The sounds and smells faded as sleep took him, and Trey rode the power of the fledge. He moved away quickly, shifting straight up into the air like a cave bat gone wild, flailing invisible limbs to try to regain a sense of balance. His mind spun, and with it his perceptions. Up and down ceased to exist. There was simply around: an all-encompassing awareness of being surrounded by space, unhindered by rock, a million different routes open to him from where he hung, unplanned, unrestricted.

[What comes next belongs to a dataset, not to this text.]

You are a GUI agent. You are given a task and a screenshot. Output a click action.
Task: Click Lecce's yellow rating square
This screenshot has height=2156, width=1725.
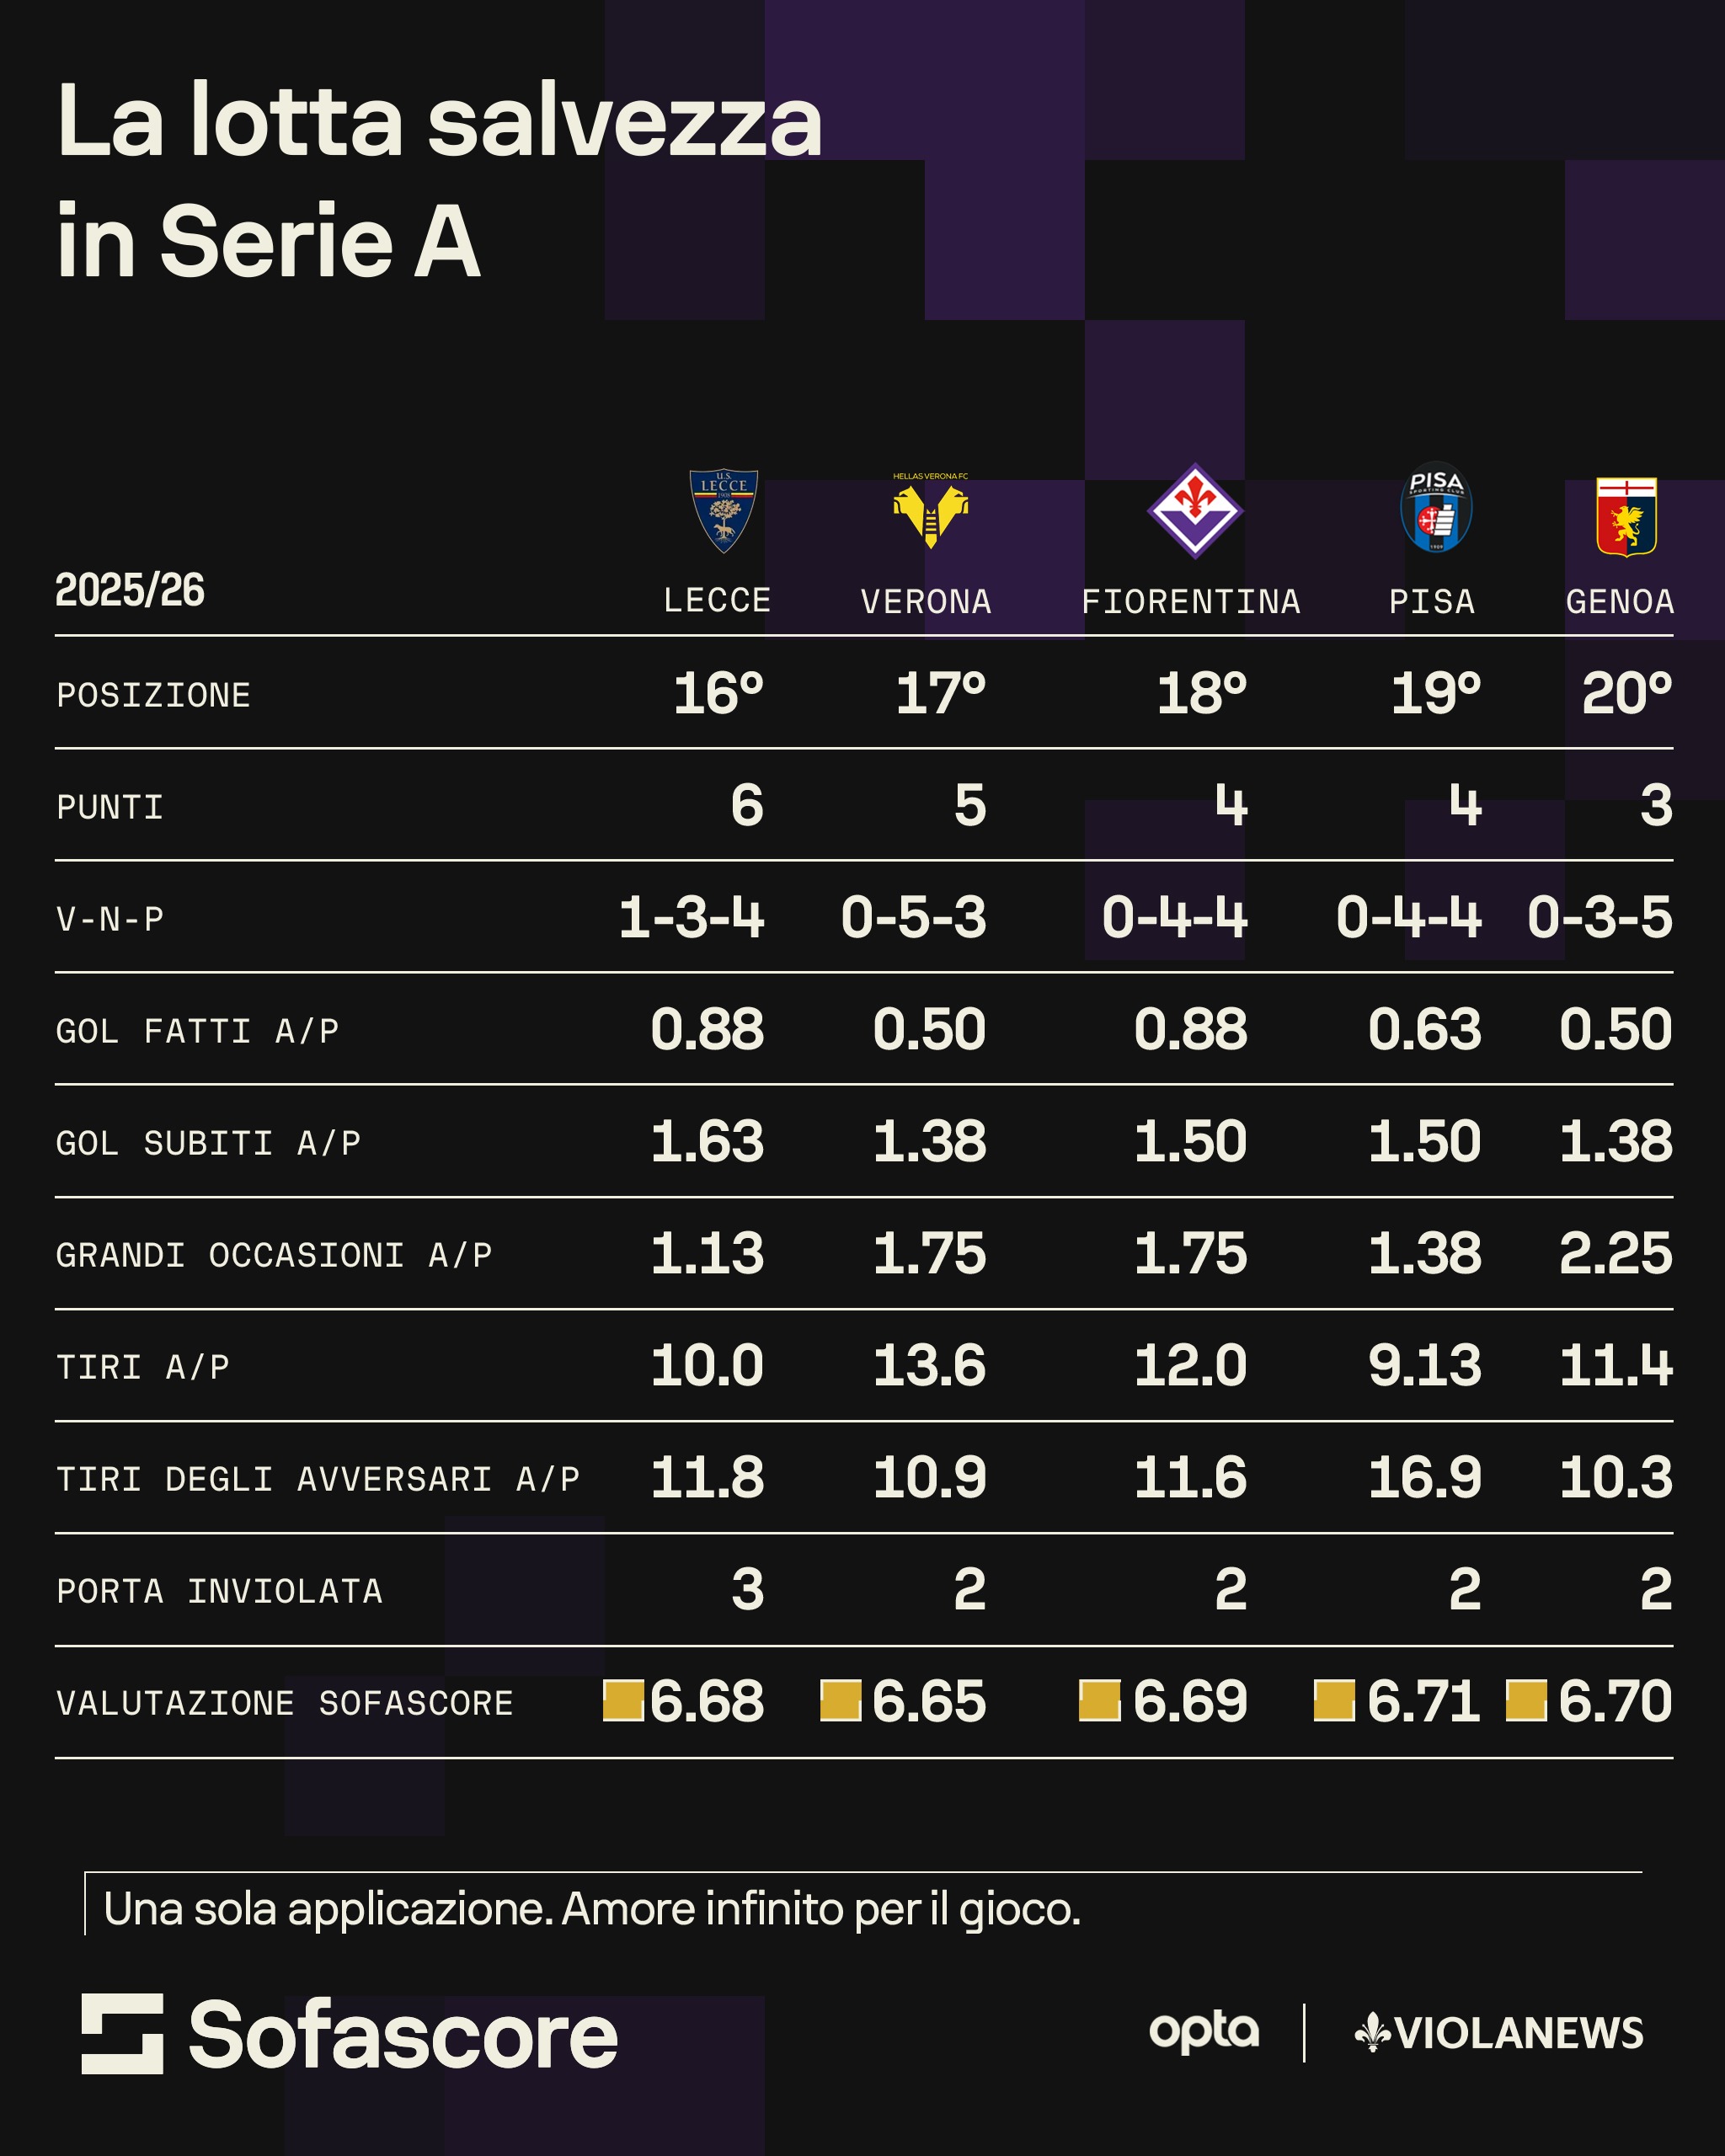pos(623,1701)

Trey’s mind exulted and rose higher, touching clouds that tingled his skin and made him shiver where he slept on the hillside far below. Shapes circled him for a while, black birds with cruel curved beaks, and he was aware that they had something of the talent he possessed. They knew of his presence, though they could not see him. They circled some more and Trey shifted away, watching as the birds dipped and rose, trying to find him again. They called out and he heard them twice, up here in his mind and down below with his sleeping man’s ears.